Stovall ist vorsichtig optimistisch, aber er bleibt auf dem Teppich. Euphorisch ist er jedenfalls nicht. Aktien bringen im langen Schnitt sieben bis acht Prozent jährlich, sagt er. Stovall rechnet durchaus mit einer Korrektur. Das ist verständlich. Der S&P-500-Index, der DAX, ATX und all die anderen Indizes rennen von einem Hoch zum nächsten. Es liegt mitunter an dem billigen Geld, das die Zentralbanken drucken. Irgendwohin muss ja die Kohle, also fließt sie an die Börse.

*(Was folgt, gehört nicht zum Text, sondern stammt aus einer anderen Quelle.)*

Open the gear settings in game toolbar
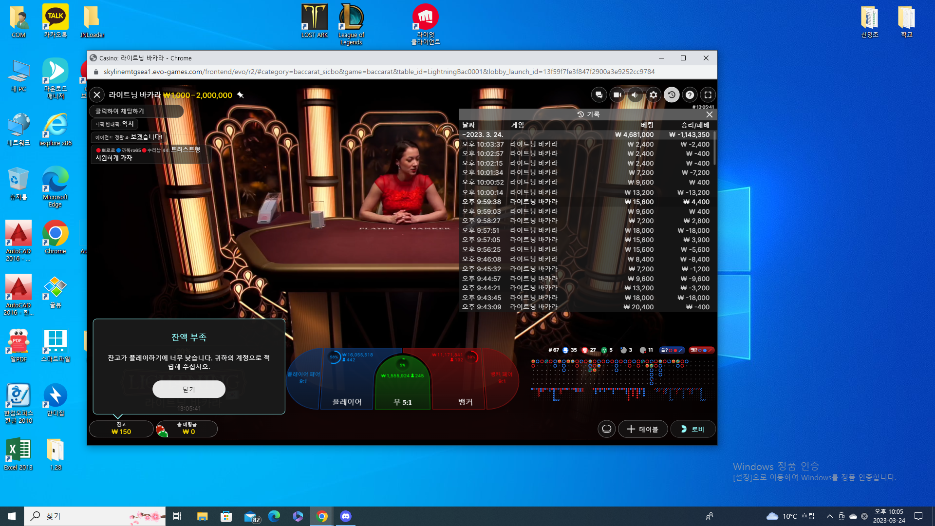 [654, 95]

Wenn wir zurückblicken, ist die beste Zeit zum Aktienkauf immer dann, wenn die Fetzen fliegen. In kritischen Phasen, wenn die Menschen sich um den Fortbestand des Euro Sorgen machen, wenn sie vor einer schweren Depression Angst bekommen, wenn die Unsicherheit am größten ist, ist der Einstieg ideal.
Jetzt lösen sich viele Sorgen langsam in Luft auf. Das Licht am Ende des Tunnels ist erkennbar. Und schon schwinden die Chancen. Denn die Anleger schöpfen Hoffnung, sie können besser planen, sie können besser die Gewinnprognosen kalkulieren. Daher steigen die Aktienkurse.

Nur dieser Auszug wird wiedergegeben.